Tiger Shroff and Shraddha Kapoor are 2 of the finest young performers in Bollywood today. They have lit up our screens with their flair, their style, their looks but most of all the fearlessness with which they bring characters to life. Baaghi 3 brings them back together for a follow-up from the smash hit Baaghi, after a break in between for Baaghi 2. Both previous films have been lauded for their musical quality, both in terms of their willingness to break the barriers of costumes and dance, as well as the popularity of their raw rhythms. Vishal-Shehkar are the hit team asked to take on this challenge to find a musical continuation to this sensational film series.
Dus Bahane 2.0 opens this album and is exactly what the title suggests. This is a reworking of hit song ’Dus Bahane’ from Dus, this time with Tiger and Shraddha rather than Abhisekh, Zayed, Suniel and Sanjay as the leads. Shannan, KK are back with Vishal adding a few cut-in lines to break up the sound. Musically speaking, this new version has not lost any of the original although there is a little extra club beat and a little more brass then before. Occasionally, there is clever work with tempo to change up the flow just a bit and Tulsi Kumar gets the last verse almost as an afterthought. All-in-all, not much to talk about, just enough change to call it a new song, just not enough to give it a new title.
Bhankas follows the line of ’Dus Bahane 2.0’, but features the master of the remake, Bappi Lahiri. Bappi Da has remixed his own old classic from Jeetendra’s Tohfa (also starring the late Sri Devi) for another very similar sounding but ‘upgraded’ new version. This is like previous remakes that Bappi Lahiri has done of his own songs including most recently ’Arey Pyaar Kar Le’ from Shubh Mangal Zyada Saavdhan and a bonus track (featuring Tiger but not as part of this album… ’I am a Disco Dancer 2.0’). While the song itself doesn’t have much change from the original, its new avatar does make for a fun wedding song which is exactly what its purpose is.
Every film needs an item song, and so we have Do You Love Me next on the album. This features Disha Patani seeming to ask “Do you… Do you… Do You Love Me” of real-life boyfriend Tiger. So visually this is certainly clever, but as a song it sounds more like some late-90s, early-2000s gangsta rap. Nikitha Gandhi’s voice is perfect for this dark sound and even though she doesn’t get much in terms of lyrics to work in, she makes a good effort of holding this song together.
And where an item song will come, there must be a title song… so Get Ready to Fight Reloaded. Like Dhoom, Race or Golmaal, this is another remake of a themed title song that has carried through the series. However, unlike the above mentioned, this one features a new singer Pranaay who brings a louder energy to this song then was allowed for in Baaghi 2 where the song played more as a background score for Tiger.
The album ends with 2 very long songs (at least for this album) at nearly 5 minutes each.

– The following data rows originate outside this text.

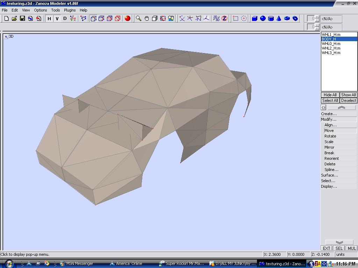358x268 pixels.
Task: Expand the Display... commands section
Action: click(329, 186)
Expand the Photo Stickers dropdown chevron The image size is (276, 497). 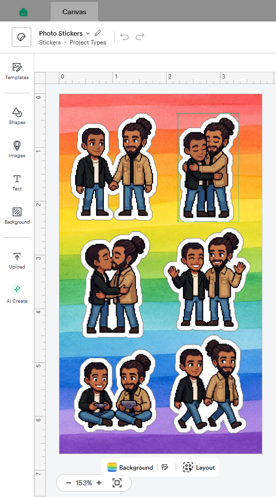(x=88, y=33)
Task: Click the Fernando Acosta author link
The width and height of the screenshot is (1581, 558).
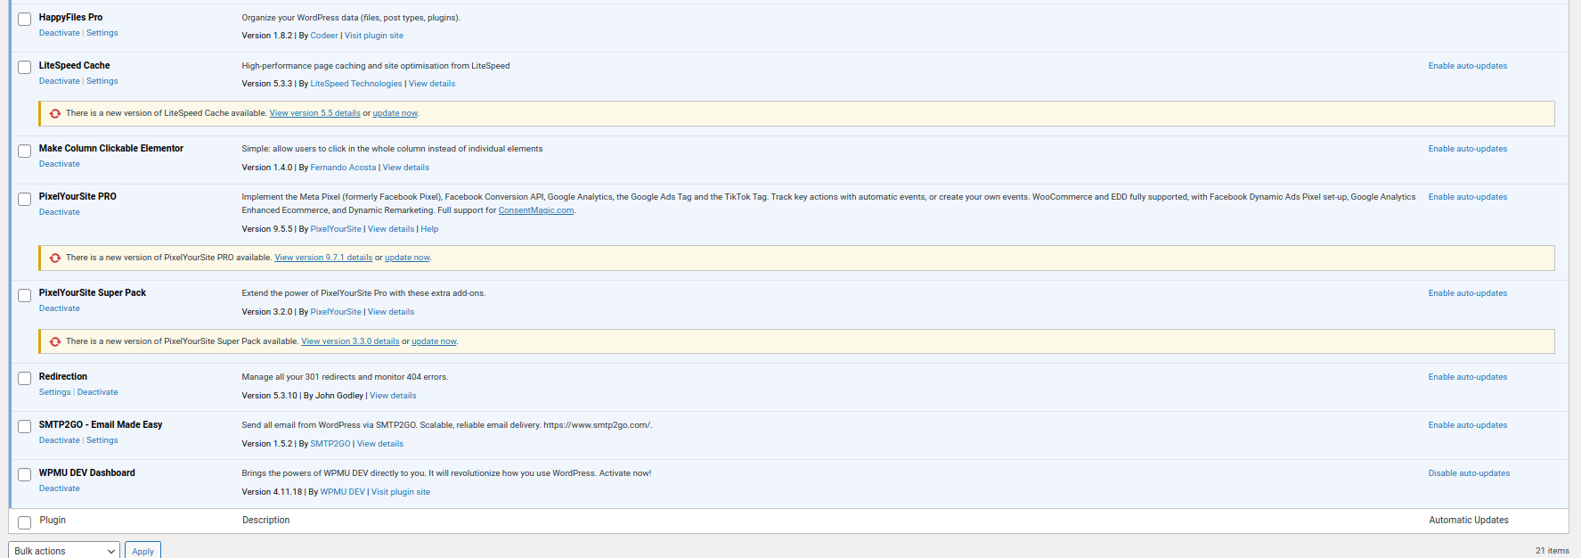Action: point(343,168)
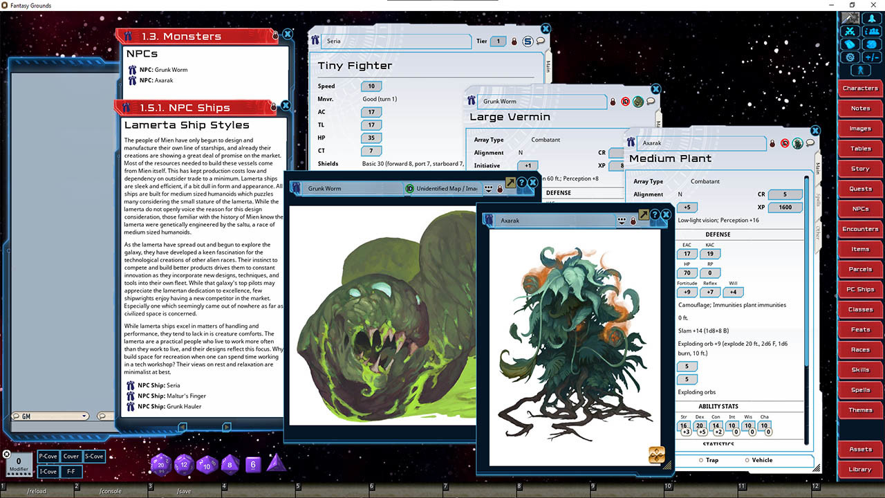Open the Options gear in the right sidebar
The image size is (885, 498).
(849, 57)
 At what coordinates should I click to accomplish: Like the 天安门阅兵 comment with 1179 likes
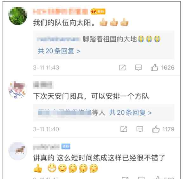coord(156,129)
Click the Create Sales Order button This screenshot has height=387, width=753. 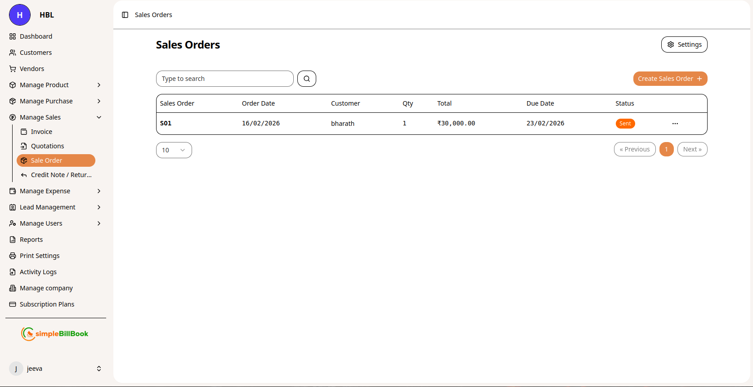670,79
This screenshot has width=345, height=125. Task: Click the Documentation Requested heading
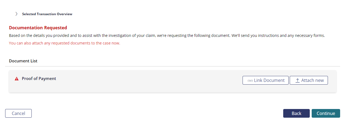[38, 28]
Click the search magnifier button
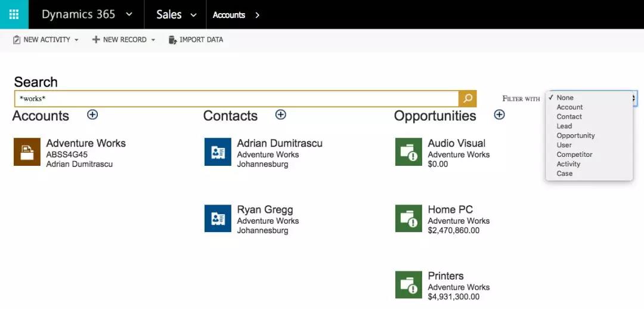The image size is (644, 309). (467, 98)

Faaslon Mein by Sachet Tandon takes on a heavy-hearted love breakup angle with both drum and tabla bashing out a heartbeat in between Sachet’s heartbroken lyrics. Cue the violins and piano to give added power to the emotion, but overall, this really doesn’t have anything new to say. Even the addition of a heavenly chorus at the end fails to drive this song into any new level that any other song of this type wouldn’t already be expected to reach.
The other song is Tujhe Rab Mana. Featuring Shaan partnering Rochak Kohli, this sounds like something straight from Coke Studio India or similar programs. A light acoustic guitar and occasional piano are backed by a softened drum sound in a song about brotherly love. While the tempo goes up and down in this song, it really fails to go anywhere. Especially given that this makes the full 5 minutes, it can only be guessed that many brothers will listen to this song and attach their own feelings to it.
Admittedly this is the part 3 of a strong film series and so doesn’t want to deviate much from the themes that have come before, however what has made this franchise strong is the variation in musical styles, in musical use towards storytelling and in how the music supports the characters. The 6 songs here, while a return to the standard format of Bollywood albums past, delivers 6 songs that have little to no relevance whatsoever. When half the album is a straight set of remakes and the other half fails to step up and prove its worth, requiring the listener or audience to make it relevant, then this is not the classic Bollywood cinemagoers have come to expect.